■ THE TASK ■
Within the data below, determine how many lines contain "title" and supply only that figure.

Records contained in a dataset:
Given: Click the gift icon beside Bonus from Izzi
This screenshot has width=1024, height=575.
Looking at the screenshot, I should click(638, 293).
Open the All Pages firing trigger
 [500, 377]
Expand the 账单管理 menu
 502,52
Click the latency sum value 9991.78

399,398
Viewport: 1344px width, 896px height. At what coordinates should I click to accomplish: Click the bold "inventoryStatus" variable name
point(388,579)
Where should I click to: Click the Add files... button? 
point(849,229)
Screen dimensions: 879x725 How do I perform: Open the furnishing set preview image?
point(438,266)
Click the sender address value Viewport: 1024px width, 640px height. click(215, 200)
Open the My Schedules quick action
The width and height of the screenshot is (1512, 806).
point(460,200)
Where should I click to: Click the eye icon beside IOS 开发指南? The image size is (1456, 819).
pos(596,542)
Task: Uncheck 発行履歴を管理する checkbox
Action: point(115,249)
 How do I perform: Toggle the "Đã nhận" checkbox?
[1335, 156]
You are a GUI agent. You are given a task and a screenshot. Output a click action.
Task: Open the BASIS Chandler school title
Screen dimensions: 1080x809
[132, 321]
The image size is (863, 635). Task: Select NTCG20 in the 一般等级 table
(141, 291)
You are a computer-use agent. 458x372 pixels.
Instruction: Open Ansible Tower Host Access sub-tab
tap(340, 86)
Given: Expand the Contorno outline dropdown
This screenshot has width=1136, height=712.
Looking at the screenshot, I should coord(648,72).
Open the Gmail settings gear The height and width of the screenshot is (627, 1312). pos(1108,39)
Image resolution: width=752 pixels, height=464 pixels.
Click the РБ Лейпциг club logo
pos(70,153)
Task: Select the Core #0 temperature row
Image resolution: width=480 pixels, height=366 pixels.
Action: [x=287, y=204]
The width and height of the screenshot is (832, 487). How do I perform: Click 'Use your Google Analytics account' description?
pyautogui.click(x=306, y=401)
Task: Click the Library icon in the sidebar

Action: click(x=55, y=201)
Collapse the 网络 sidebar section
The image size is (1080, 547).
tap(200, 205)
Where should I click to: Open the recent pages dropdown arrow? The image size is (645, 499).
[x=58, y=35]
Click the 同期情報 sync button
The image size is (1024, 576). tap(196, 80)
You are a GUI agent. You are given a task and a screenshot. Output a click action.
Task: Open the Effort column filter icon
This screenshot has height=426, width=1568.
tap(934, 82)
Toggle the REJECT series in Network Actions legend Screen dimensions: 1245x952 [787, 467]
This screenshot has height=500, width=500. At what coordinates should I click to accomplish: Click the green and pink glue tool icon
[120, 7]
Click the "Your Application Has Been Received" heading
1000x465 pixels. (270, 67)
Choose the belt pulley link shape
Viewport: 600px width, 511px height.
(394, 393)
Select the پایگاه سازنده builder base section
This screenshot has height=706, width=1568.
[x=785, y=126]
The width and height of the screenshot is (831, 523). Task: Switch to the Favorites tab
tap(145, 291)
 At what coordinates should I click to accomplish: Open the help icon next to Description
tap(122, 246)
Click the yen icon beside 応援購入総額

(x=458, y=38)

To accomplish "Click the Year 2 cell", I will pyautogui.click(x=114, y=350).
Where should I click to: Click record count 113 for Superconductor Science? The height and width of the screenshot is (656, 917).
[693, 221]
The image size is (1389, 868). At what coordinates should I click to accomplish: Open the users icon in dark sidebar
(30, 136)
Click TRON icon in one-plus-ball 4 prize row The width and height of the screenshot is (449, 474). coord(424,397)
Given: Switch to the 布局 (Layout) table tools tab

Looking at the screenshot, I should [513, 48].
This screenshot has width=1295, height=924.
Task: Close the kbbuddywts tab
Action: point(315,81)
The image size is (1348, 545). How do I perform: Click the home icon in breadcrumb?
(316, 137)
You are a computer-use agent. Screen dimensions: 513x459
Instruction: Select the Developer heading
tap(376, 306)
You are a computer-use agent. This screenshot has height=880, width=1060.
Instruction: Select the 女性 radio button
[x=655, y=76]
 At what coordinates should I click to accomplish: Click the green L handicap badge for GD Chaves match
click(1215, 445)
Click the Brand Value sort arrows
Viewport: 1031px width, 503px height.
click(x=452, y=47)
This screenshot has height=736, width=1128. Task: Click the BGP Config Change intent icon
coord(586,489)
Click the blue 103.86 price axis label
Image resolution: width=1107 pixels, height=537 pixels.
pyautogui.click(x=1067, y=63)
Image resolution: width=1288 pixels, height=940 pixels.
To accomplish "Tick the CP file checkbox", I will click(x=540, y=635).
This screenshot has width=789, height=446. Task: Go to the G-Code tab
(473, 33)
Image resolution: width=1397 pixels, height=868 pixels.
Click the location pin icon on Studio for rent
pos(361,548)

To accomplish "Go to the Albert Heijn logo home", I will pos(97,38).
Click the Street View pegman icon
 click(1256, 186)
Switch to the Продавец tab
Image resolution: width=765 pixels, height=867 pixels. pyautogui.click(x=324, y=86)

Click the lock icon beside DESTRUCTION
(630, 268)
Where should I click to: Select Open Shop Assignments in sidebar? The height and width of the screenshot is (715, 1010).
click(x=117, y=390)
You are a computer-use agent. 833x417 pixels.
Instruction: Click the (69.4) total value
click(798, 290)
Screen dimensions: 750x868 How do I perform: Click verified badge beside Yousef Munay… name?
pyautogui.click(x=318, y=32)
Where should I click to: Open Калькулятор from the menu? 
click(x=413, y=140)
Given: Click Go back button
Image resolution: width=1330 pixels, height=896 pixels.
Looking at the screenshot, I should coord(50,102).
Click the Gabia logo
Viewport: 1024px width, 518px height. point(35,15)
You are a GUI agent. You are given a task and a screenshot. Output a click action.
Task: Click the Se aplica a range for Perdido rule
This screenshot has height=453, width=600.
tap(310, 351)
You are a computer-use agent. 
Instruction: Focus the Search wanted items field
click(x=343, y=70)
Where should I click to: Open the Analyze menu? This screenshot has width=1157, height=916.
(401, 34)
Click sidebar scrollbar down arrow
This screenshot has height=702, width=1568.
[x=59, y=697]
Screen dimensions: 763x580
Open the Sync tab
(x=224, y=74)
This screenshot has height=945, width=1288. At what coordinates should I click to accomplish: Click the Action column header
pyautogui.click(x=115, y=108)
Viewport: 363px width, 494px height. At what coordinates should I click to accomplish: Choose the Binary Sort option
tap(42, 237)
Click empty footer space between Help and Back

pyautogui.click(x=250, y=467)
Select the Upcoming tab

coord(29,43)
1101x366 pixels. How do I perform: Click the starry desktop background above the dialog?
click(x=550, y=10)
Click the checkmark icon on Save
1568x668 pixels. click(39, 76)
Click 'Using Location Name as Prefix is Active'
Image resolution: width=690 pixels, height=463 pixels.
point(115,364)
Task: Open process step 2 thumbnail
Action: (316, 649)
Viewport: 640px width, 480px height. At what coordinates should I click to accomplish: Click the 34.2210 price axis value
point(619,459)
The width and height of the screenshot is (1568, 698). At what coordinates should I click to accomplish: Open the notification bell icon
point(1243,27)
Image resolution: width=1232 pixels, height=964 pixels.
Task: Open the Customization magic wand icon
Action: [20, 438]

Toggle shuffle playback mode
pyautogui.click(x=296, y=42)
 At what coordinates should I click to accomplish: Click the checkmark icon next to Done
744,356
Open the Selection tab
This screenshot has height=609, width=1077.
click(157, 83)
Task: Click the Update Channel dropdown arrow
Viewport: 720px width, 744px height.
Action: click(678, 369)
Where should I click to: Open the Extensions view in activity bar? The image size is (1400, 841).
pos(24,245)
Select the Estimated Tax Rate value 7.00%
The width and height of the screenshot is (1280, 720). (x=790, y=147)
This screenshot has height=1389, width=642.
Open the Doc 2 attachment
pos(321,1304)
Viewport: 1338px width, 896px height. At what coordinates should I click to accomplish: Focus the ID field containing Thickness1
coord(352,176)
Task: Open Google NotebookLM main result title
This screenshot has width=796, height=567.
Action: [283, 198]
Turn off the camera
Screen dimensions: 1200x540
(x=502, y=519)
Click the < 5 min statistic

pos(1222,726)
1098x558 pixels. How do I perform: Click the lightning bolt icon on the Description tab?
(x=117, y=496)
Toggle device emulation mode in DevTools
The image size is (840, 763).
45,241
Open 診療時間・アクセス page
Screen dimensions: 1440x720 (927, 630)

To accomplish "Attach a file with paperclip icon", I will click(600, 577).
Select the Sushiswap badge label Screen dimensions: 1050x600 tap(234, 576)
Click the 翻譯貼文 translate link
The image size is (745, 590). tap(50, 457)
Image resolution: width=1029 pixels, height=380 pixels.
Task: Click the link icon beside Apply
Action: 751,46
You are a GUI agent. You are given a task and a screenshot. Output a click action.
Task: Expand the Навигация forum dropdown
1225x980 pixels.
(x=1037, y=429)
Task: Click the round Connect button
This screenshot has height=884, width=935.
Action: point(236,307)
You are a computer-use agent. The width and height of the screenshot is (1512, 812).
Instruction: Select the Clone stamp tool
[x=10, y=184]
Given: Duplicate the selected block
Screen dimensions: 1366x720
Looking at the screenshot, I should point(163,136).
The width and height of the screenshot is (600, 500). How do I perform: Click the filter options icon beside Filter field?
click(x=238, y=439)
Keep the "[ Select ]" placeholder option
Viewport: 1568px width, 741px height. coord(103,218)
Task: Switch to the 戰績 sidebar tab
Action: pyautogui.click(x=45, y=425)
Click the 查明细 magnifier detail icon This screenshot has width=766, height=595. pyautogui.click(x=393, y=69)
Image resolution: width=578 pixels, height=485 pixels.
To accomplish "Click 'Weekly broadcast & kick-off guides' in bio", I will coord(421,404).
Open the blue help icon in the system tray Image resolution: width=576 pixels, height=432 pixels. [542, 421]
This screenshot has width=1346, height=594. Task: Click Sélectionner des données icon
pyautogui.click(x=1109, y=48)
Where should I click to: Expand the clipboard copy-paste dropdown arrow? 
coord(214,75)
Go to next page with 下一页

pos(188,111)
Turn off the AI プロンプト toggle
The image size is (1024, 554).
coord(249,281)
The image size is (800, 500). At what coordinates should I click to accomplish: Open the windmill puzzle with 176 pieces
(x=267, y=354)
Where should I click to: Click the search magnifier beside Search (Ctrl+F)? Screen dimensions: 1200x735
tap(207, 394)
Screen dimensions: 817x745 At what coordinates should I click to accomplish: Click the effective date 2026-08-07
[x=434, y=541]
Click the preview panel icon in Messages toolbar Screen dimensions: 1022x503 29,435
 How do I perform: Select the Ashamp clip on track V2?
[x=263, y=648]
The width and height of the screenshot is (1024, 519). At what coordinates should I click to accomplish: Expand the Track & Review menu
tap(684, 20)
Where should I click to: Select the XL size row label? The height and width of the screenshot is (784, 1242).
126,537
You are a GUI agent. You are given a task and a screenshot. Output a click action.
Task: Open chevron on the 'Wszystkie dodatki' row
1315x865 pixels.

■ OUTPUT BELOW ■
2